• DOCUMENT EXTRACT:
● ● ● ● ● ● ●
April the giraffe has been somewhere near the end of her pregnancy for more than three weeks now, and the live feed from a webcam in her stall has attracted a wide following. The month before that, an eagles’ nest in Florida holding two eggs was the focus of intense observation.
Webcams are nothing new. Zoos, tourist attractions, and countless "regular people" host webcams to showcase their interests, hobbies or in some cases, the most intimate details of their lives.
“One of the first video ‘successes’ (actually it was an auto-refresh still image) was the Trojan Room Coffee Pot,” said Colin Helb, a Pennsylvania communications professor and Internet culture studies chair for the Popular Culture Association. “Initially, the cam was set up so people working farther away from the break room could see if there was coffee in the pot, others on the Internet started watching. I did as well. I'm not sure why, but the voyeurism of watching someone else's life (even as simple as a coffee pot) seems to have been a part of the Internet from the start.”
The desire to step out of your life and experience someone else’s for a moment, be it a caffeine-deprived office worker or a giraffe in the late stages of pregnancy is often rooted in an escapist impulse.
Since the dawn of the Internet era, increasingly we have lived in this weird world where there are cameras everywhere, and social media and other Internet sites disseminate information live right into our home computer or tablet or cell phone. Give or take some spotty reception in remote areas, people have the world at their fingertips most of the time.
It’s what they do with it that makes the difference between technology that enhances or takes over your life.
Now more than ever, with alarming political news and conflict filling people’s social media newsfeeds, escape is a valuable commodity. There’s nothing inherently wrong with it. In fact, the Internet opens us to a whole world we otherwise might not have the time or resources to explore, and certainly giraffes are not the worst company to fall in with in the depths of the Internet.
“Smile a little bit – it’s okay to find some bits of pleasure whatever side of the political spectrum you’re on right now,” Helb said, adding that as someone who makes his living studying online social and political discourse, even he is overwhelmed these days by the onslaught of serious issues clamoring for attention.
● ● ● ● ● ● ●
• ACTIVITY: Could you proceed with the article on webcam watching, picking up after its last sentence? The rows that follow have no connection to the piece about webcams.

(Saved data entries)
● ● ● ● ● ● ●
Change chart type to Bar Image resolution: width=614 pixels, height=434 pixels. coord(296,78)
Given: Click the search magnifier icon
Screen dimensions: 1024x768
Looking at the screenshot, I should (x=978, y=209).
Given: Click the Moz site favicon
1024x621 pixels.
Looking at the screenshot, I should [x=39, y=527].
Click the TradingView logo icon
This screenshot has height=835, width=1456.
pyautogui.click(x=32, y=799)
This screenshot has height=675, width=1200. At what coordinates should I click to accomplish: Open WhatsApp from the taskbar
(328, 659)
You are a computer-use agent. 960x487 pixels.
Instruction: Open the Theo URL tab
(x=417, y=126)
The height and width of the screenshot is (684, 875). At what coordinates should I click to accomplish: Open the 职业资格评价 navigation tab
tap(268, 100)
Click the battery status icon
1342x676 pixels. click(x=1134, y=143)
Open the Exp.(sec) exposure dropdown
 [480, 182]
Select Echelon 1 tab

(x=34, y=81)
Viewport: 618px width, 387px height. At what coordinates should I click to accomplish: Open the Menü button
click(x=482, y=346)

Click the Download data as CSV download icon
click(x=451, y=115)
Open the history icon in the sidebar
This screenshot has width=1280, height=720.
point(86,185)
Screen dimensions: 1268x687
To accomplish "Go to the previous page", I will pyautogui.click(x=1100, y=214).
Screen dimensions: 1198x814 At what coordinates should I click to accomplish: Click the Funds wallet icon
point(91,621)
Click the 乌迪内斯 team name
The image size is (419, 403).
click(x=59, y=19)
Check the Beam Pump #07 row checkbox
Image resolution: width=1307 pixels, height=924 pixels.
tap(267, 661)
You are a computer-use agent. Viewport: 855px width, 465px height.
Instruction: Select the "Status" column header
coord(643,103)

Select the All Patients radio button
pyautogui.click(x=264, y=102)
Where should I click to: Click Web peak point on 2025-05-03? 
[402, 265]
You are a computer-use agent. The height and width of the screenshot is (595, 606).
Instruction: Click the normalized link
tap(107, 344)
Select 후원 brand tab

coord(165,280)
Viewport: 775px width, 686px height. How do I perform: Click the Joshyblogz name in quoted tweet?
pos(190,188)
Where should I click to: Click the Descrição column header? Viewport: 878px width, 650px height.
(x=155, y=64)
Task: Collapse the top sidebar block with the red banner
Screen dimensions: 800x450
● ● ● ● ● ● ●
• TASK RESPONSE:
A healthy balance is a good goal for online activity.
The mere fact that you can open a screen and watch a sunrise in Sydney, the grass grow on a suburban Denver lawn or the bubbling of a lava lamp in the U.K. might seem like a good enough reason to do so.
Dr. Nancy Kalish, a retired Sacramento State University psychology professor didn’t see harm in it.
“If someone wants to watch grass grow, well, so what really?” she said in an email. “As a time out from a stressful day, why not? I doubt that anyone is actually sitting in front of the screen for any length of time doing that, but if it bring some contentment, as a restorative environment, who am I to criticize?”
Most people are probably not sitting for hours at a time glued to their screens staring at April the giraffe, who has been pacing restlessly around her stall for weeks now, breaking for meals, occasionally pausing to canoodle with her partner or lick the camera lens. Rather, it’s something they might check in with during a few idle moments in their days, Helb said.
But it should never be a substitute for real life.
The allure of so much “real life” drama out there at the click of a mouse can result in a life lived behind a screen rather than out in it. Helb said making a point of putting down your devices, stepping away from your screens and not being in on the latest meme or viral video can help to restore a good balance as well as stemming the flow of information overload.
There's a world of experiences outside your own door waiting for your discovery.
“Pay attention to your own creature you birthed!” Helb said.